[[ Data for this exercise open ]]

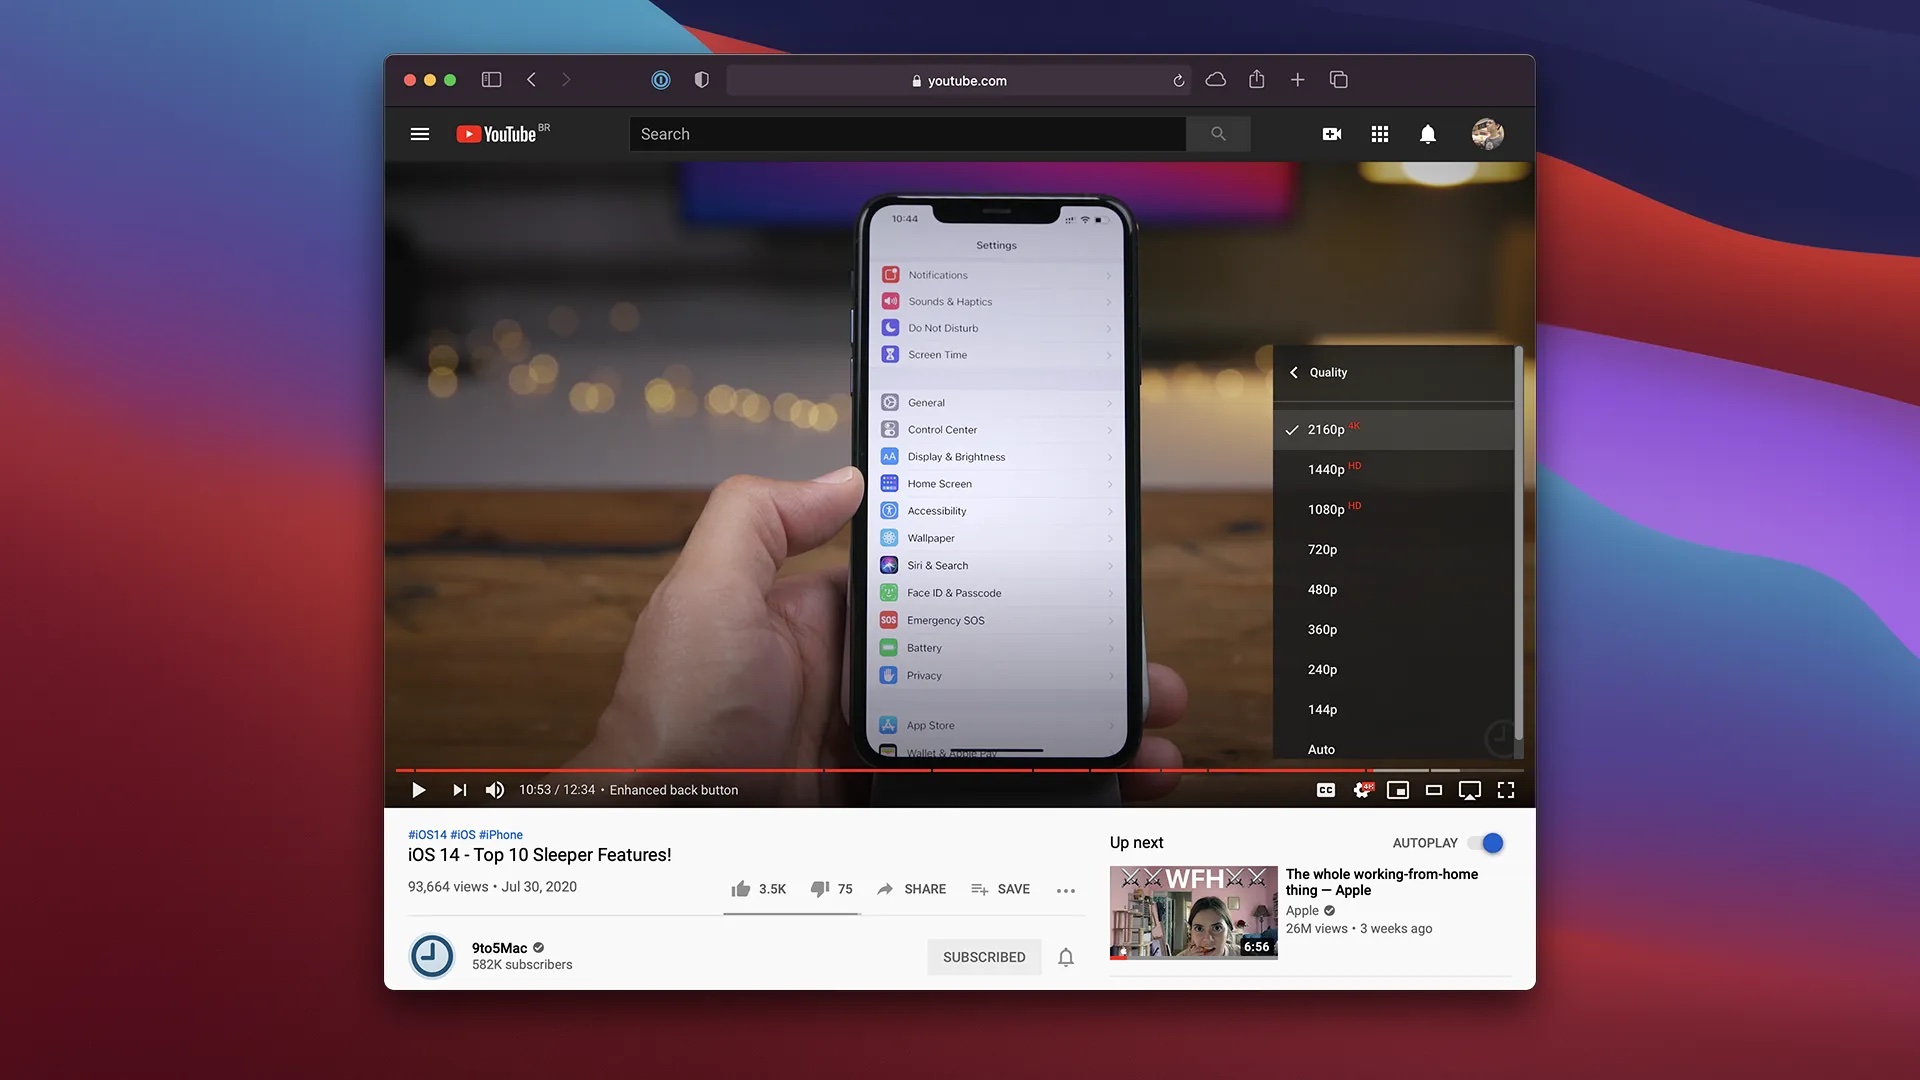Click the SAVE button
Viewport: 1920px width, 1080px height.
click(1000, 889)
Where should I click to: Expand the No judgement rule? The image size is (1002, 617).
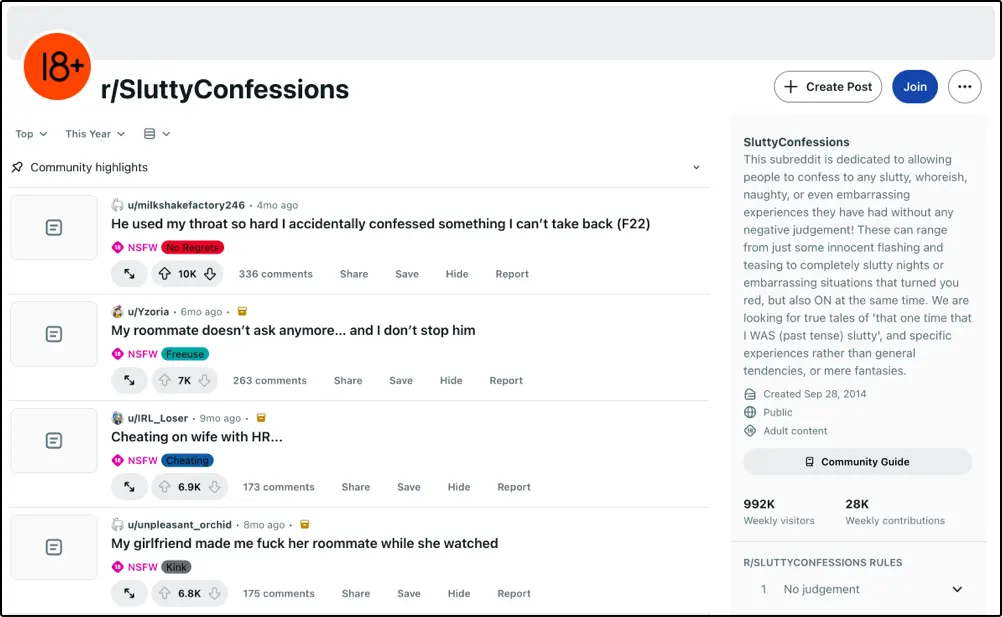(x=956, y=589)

[[ Data for this exercise closed ]]

What is needed is a word-for-word copy of the lines from the one containing "Where should I" through the final line of the records above, both included, with the pictures left out.

Your solution
Where should I click to: Expand the No judgement rule? The image size is (1002, 617).
(x=956, y=589)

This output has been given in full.